Records from a data collection
Content starts

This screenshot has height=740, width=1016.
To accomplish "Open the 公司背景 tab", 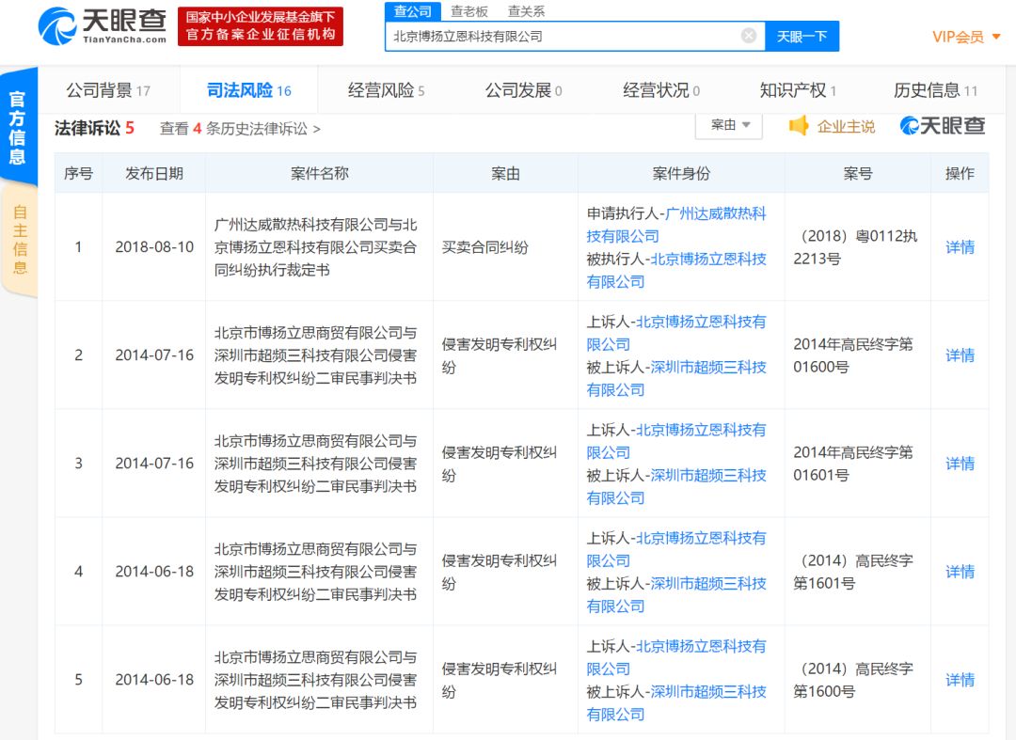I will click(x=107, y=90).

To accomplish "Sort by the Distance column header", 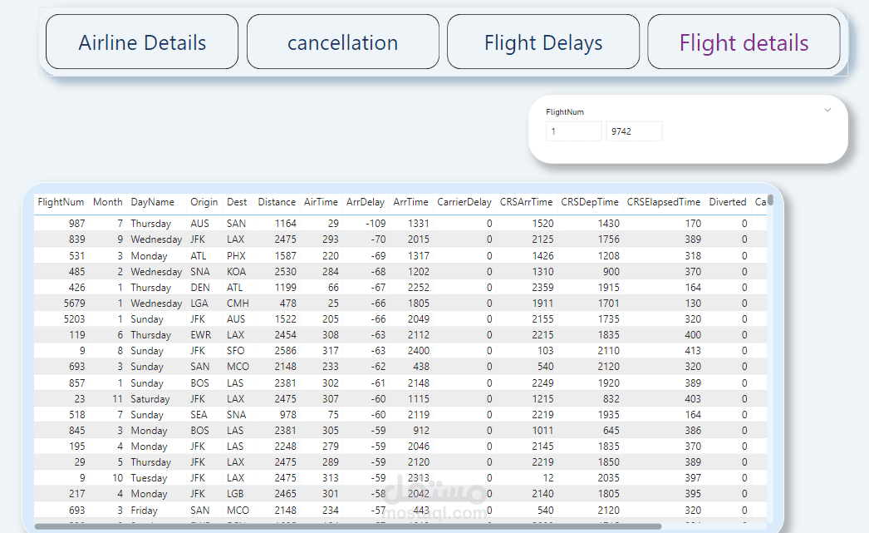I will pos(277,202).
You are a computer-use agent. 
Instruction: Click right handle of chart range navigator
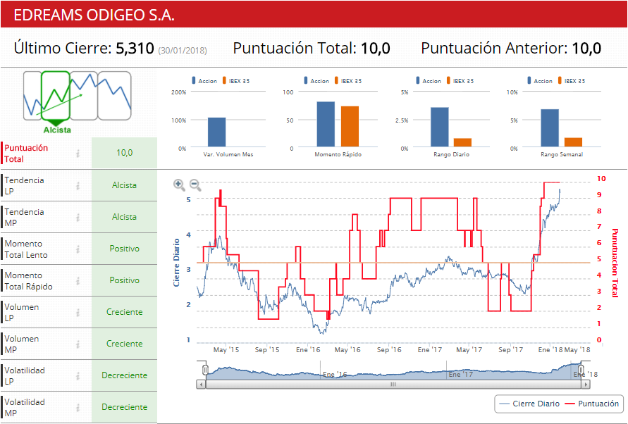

Content ends
Content starts

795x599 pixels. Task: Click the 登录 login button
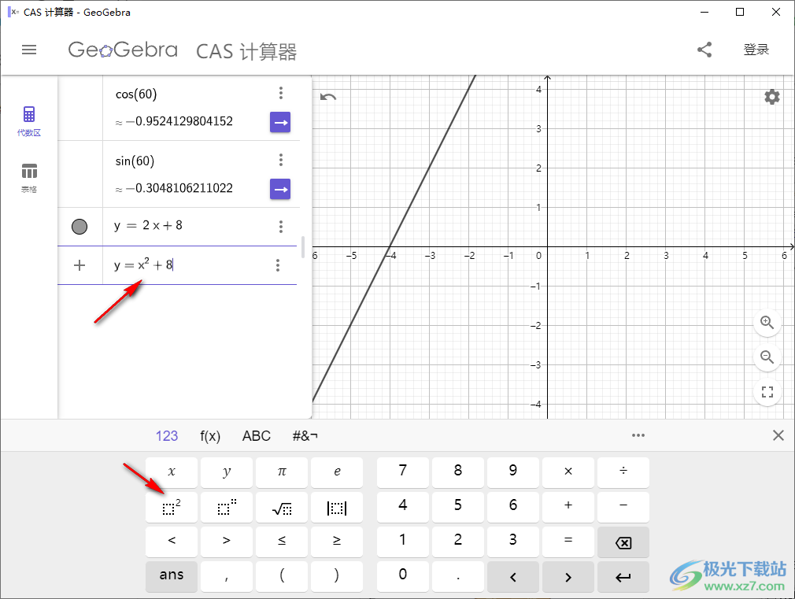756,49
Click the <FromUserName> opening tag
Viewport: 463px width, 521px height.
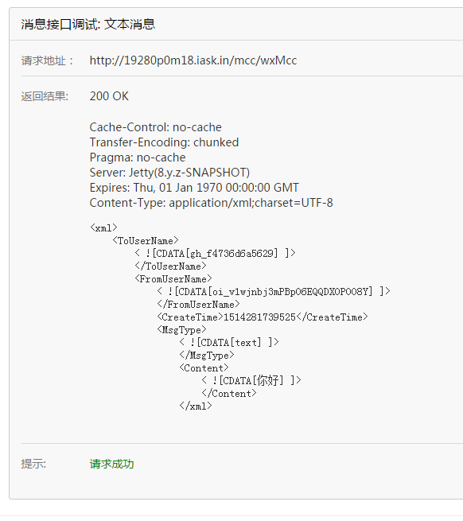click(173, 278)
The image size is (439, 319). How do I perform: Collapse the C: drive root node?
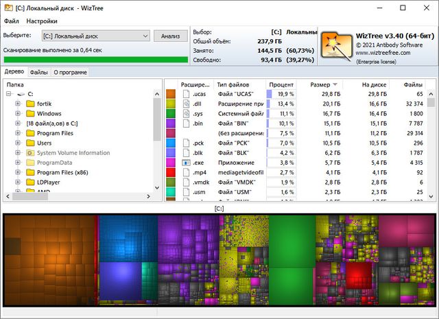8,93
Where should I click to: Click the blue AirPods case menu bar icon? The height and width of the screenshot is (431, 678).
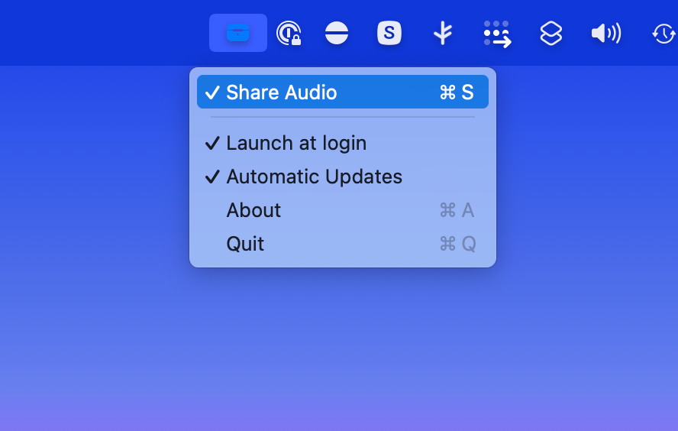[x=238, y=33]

Content ends

**Instructions to follow:**
Copy word for word the stretch of entries above from the line that has "You are a computer-use agent." through the line that has "Instruction: Click right", both ends included, and nothing outside it.

**Answer to this exercise:**
You are a computer-use agent. 
Instruction: Click right handle of chart range navigator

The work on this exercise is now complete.